A Thai Rak Thai official said the IMF's Thailand representative, Lorenzo
Giorgianni, made the suggestion to senior party members about two weeks ago, but
the party's reaction was lukewarm.
The IMF was afraid that with the bumpy economic landing in the US, the
recession in Japan, and moderate growth in Europe, Thailand could not rely on
exports as the engine of growth, as it has over the past three years. A
Bt100-billion fiscal stimulus package would yield growth of at least two
percentage points.
The World Bank is sending out a similar signal.
Credit Lyonnais has projected the growth in gross domestic product (GDP)
might slide to 2.5 per cent this year. Other research houses give the figure at
3.5 per cent. Supavud Saicheua, of Merrill Lynch Phatra Securities, warned that
if economic growth failed to reach 4 or 4.5 per cent, it would be tough for the
banks to tackle their bad debts.
Addressing the Thai-German Chamber of Commerce yesterday, Pansak Winyaratn,
the chief policy adviser of Prime Minister Thaksin Shinawatra, said a fiscal
stimulus in the IMF's or the Chuan government's style would not lead to the
desired results, as judged by the government's failure to prop up the economy
over the past three years.
"We listened to them but we have our way of doing things," he said.

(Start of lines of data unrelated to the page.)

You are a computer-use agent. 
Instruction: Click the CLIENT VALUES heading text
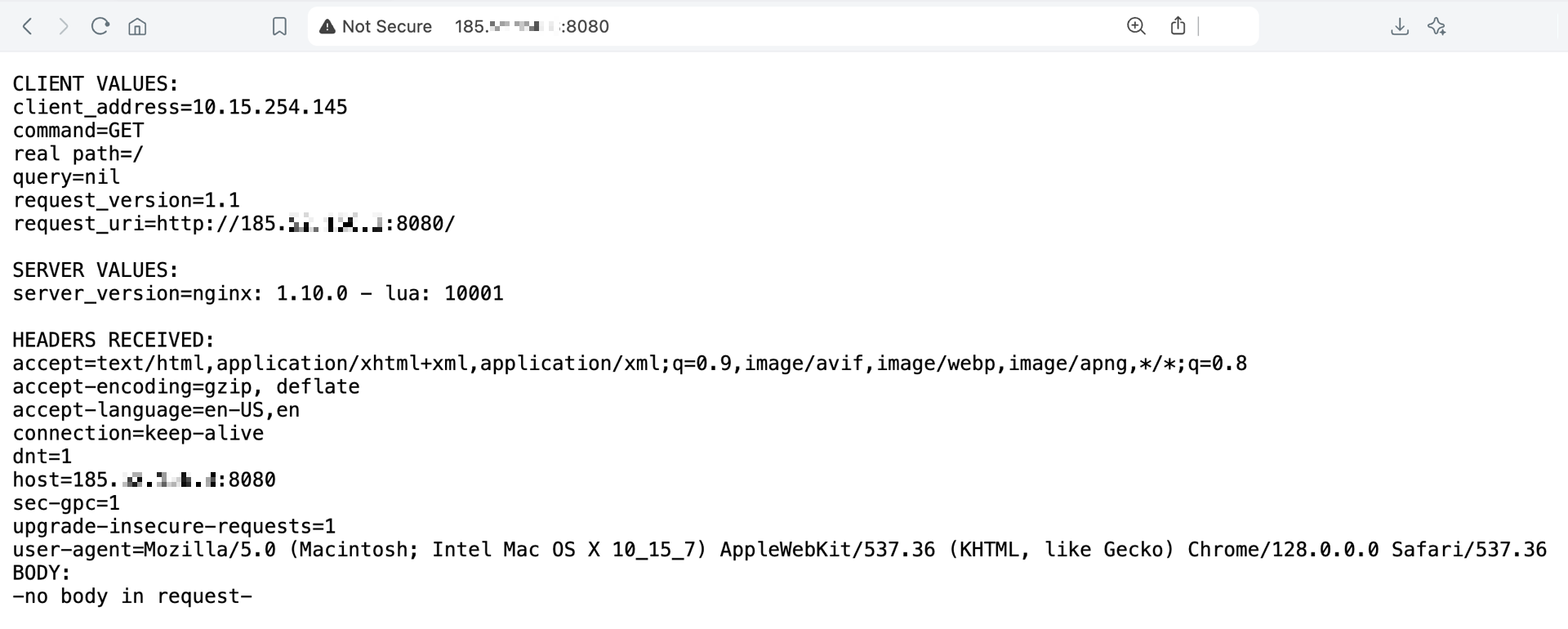[x=96, y=84]
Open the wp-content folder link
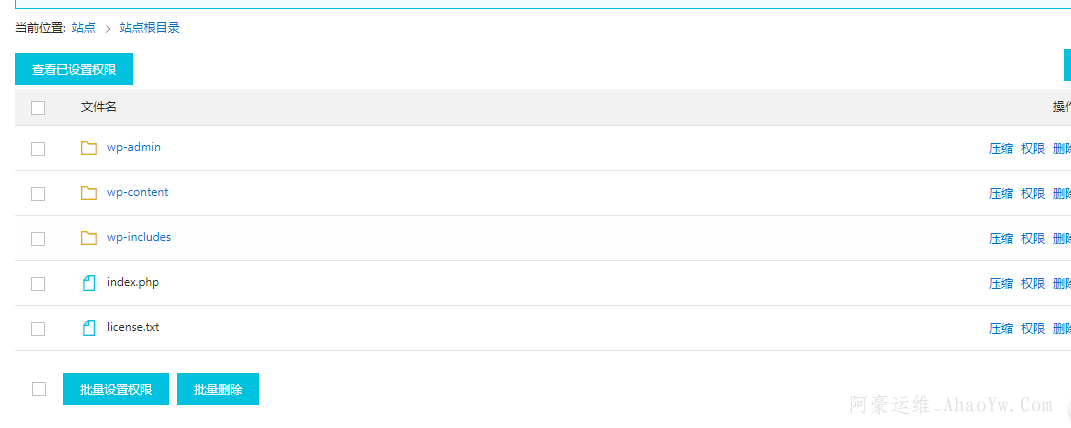Viewport: 1071px width, 428px height. 137,192
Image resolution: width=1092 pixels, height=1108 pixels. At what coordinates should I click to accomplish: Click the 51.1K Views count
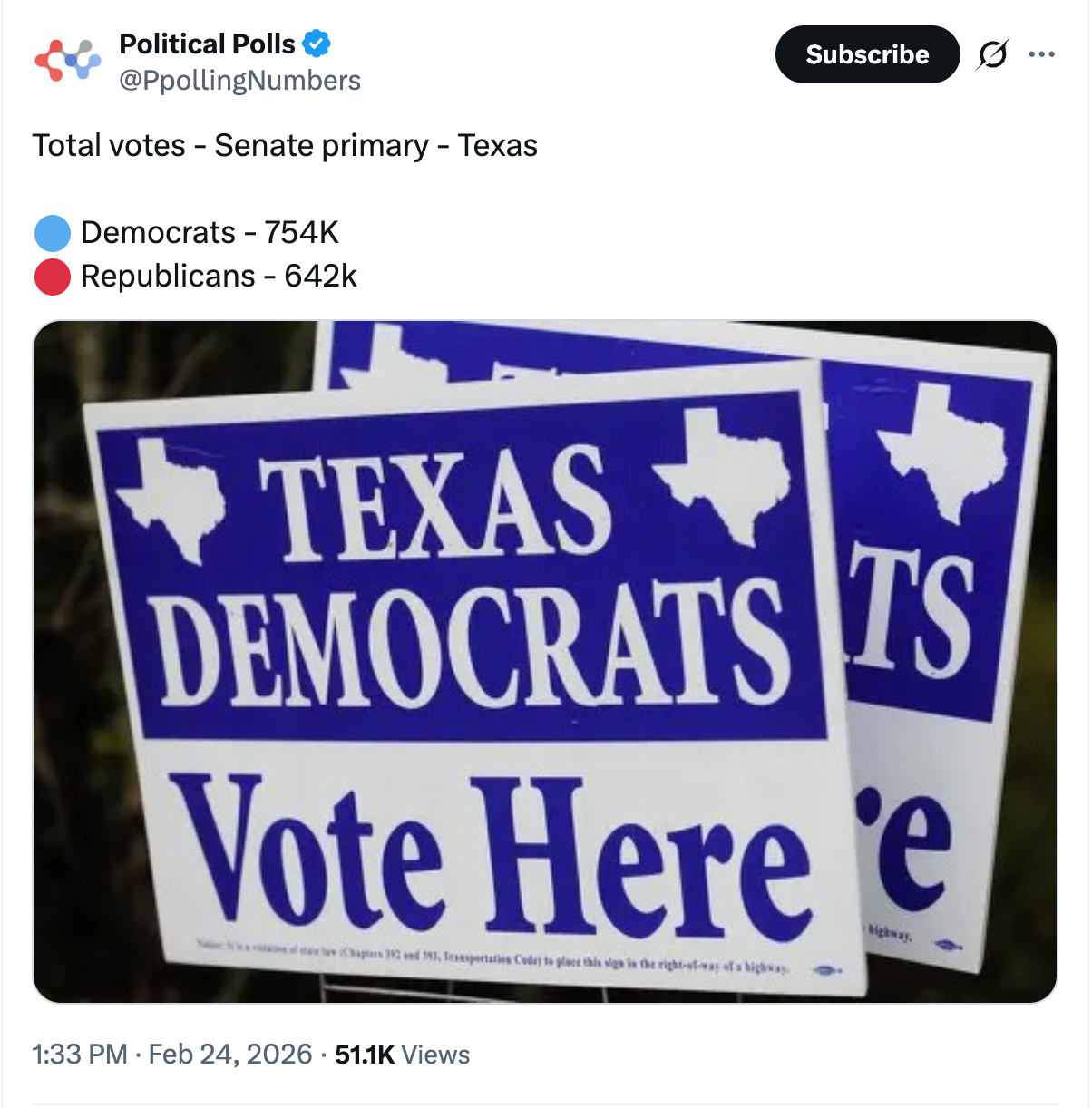click(402, 1055)
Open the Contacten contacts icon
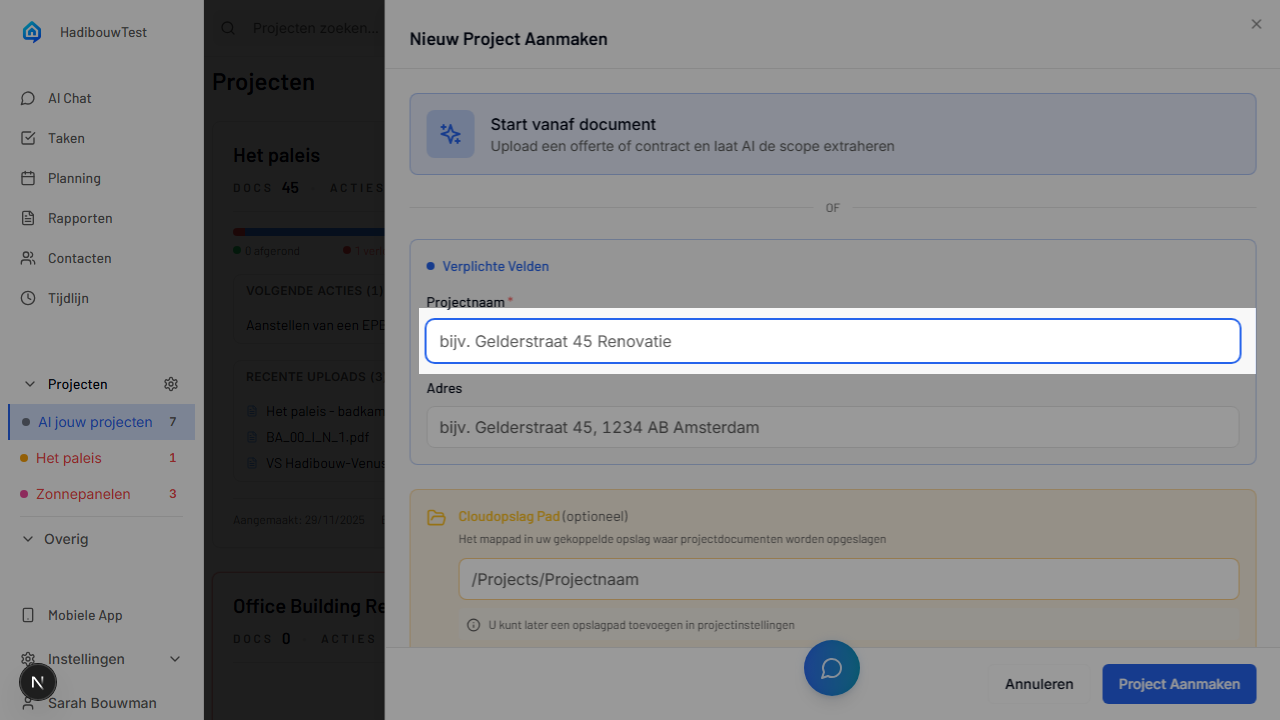 28,258
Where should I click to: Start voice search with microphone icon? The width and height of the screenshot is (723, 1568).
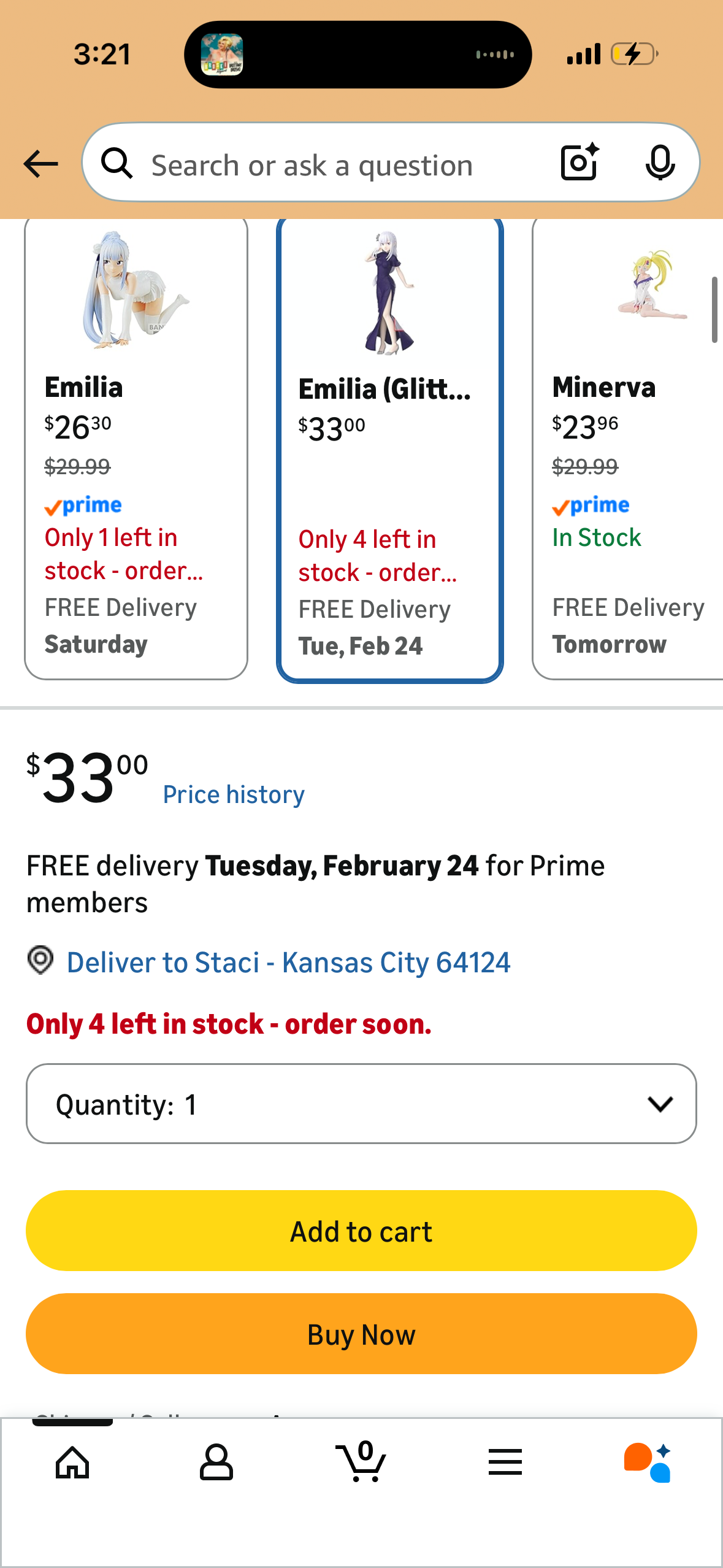click(660, 163)
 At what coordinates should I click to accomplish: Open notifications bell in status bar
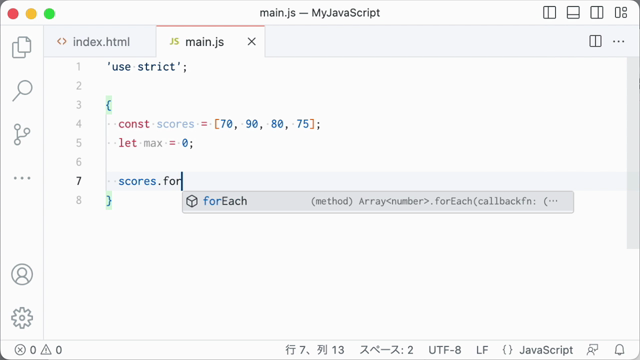click(x=620, y=350)
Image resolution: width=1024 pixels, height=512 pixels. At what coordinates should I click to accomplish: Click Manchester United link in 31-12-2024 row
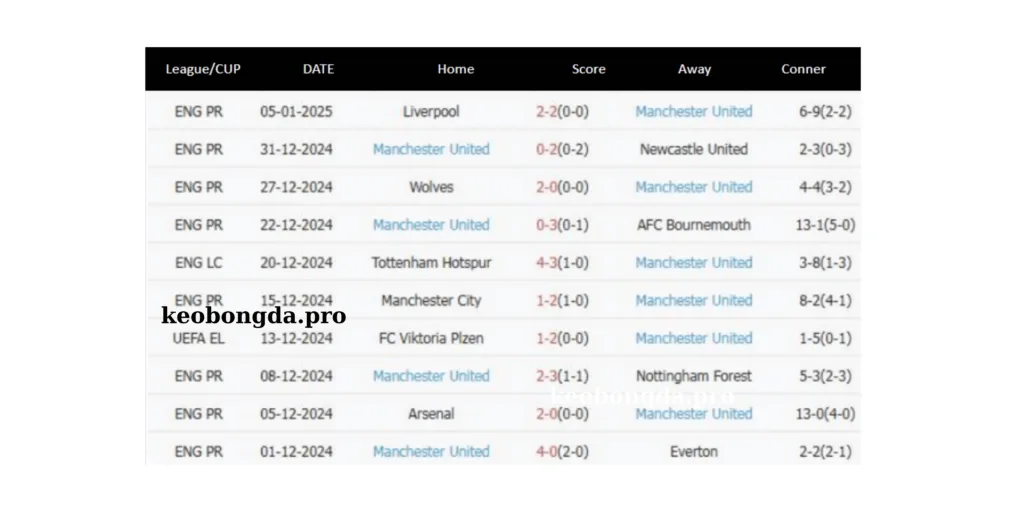(x=431, y=149)
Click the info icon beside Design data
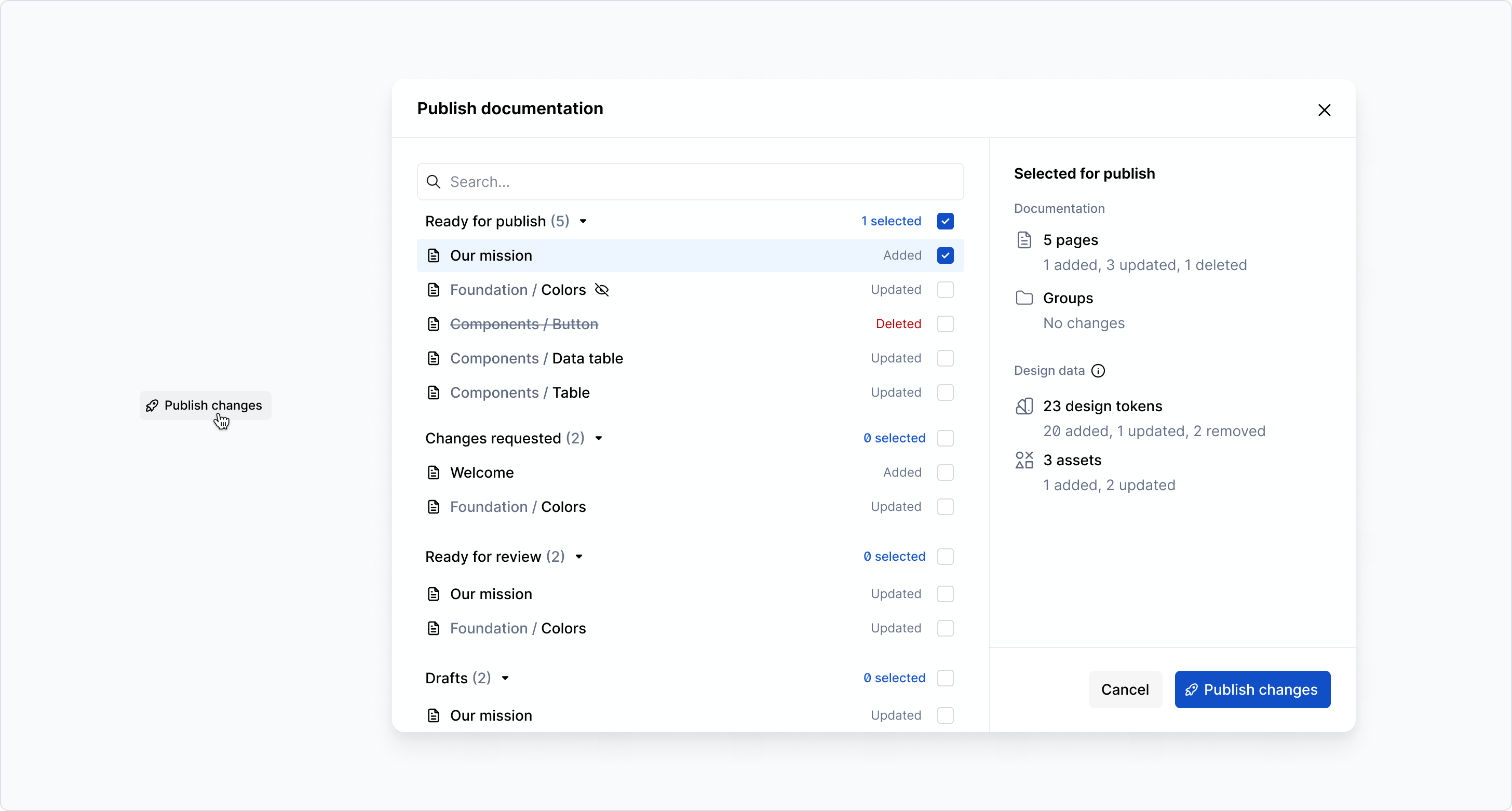The image size is (1512, 811). click(x=1099, y=370)
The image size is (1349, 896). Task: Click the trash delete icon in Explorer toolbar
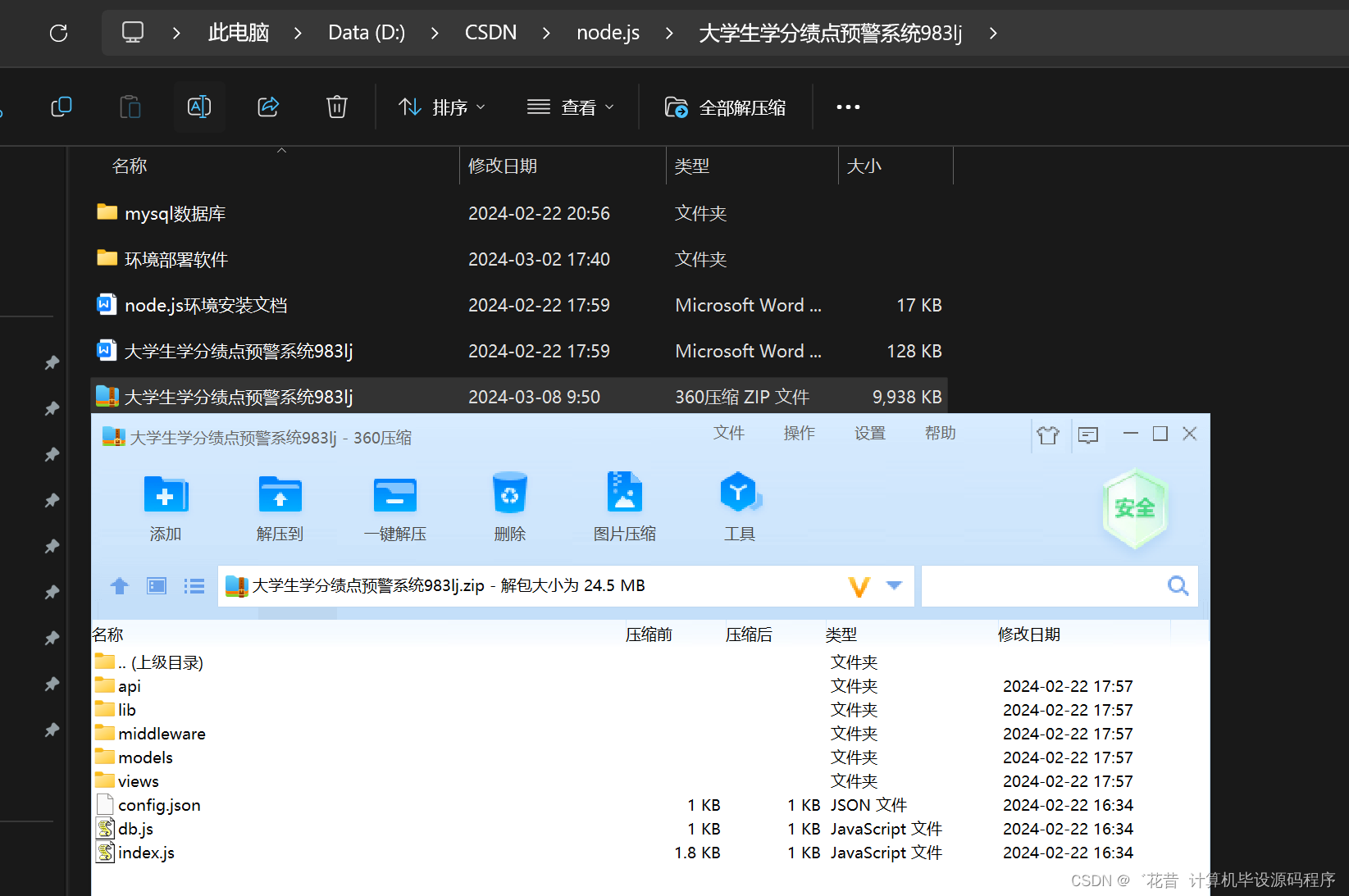(x=336, y=107)
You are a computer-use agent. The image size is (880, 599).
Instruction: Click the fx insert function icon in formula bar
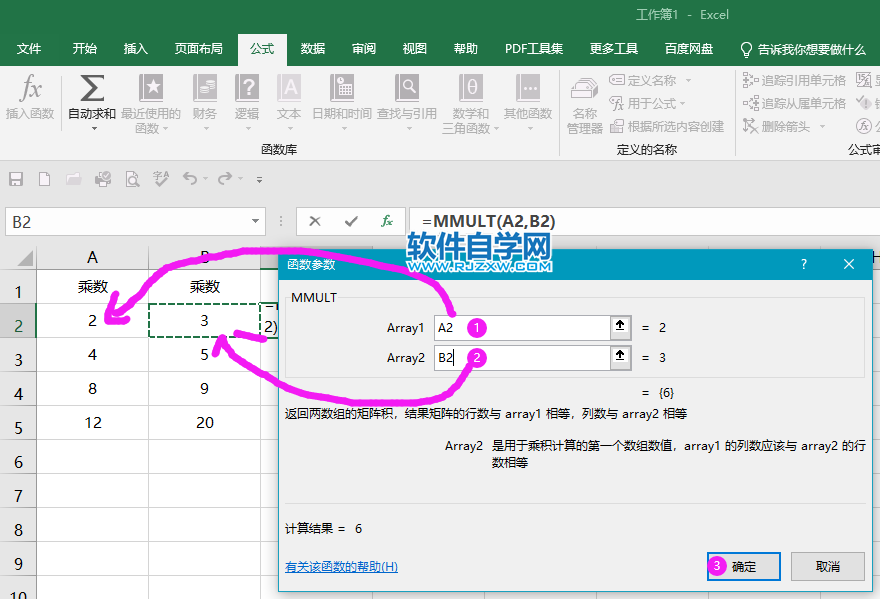click(387, 221)
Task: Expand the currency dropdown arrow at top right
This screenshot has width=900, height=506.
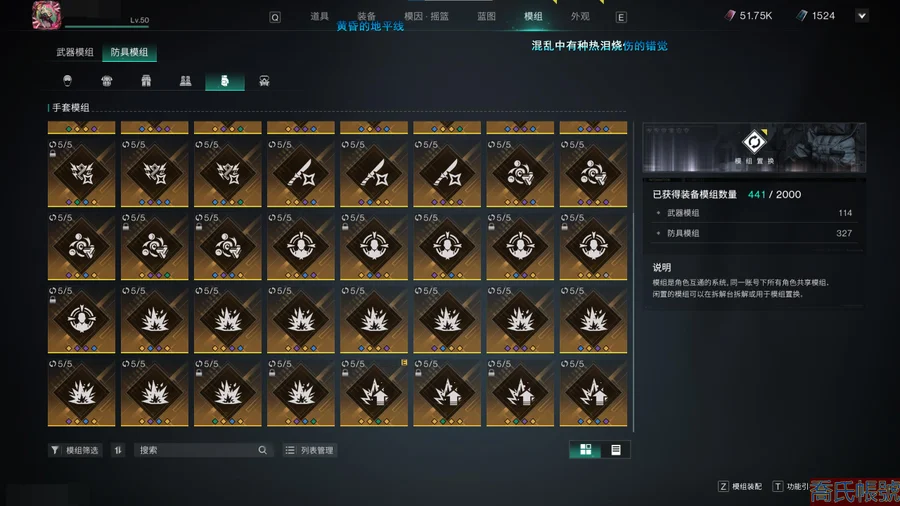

"We would not go to the Japanese institutions to borrow money from them and
spend it to stimulate the economy like in the past."
Pansak said the Thai Rak Thai would instead focus its priorities on
stimulating the farm sector as well as reinventing the small and medium-scale
enterprises.
Together, they would form a new taxable base for the economy at a time when
the government could not expect to collect tax from the corporate sector, at
least over the next one to two years, he added.
He said the government did not have the luxury of extra money to spend on
other modern sectors, which should try to help themselves.
Pansak's comments reflect a departure in Thailand from the conventional
economic thinking. The Thai Rak Thai plans to go the other way to stimulate
growth and create jobs through the farm sector and small and medium-scale
enterprises. The conventional fiscal stimulus is to plough money into the
infrastructure or housing projects to create demand.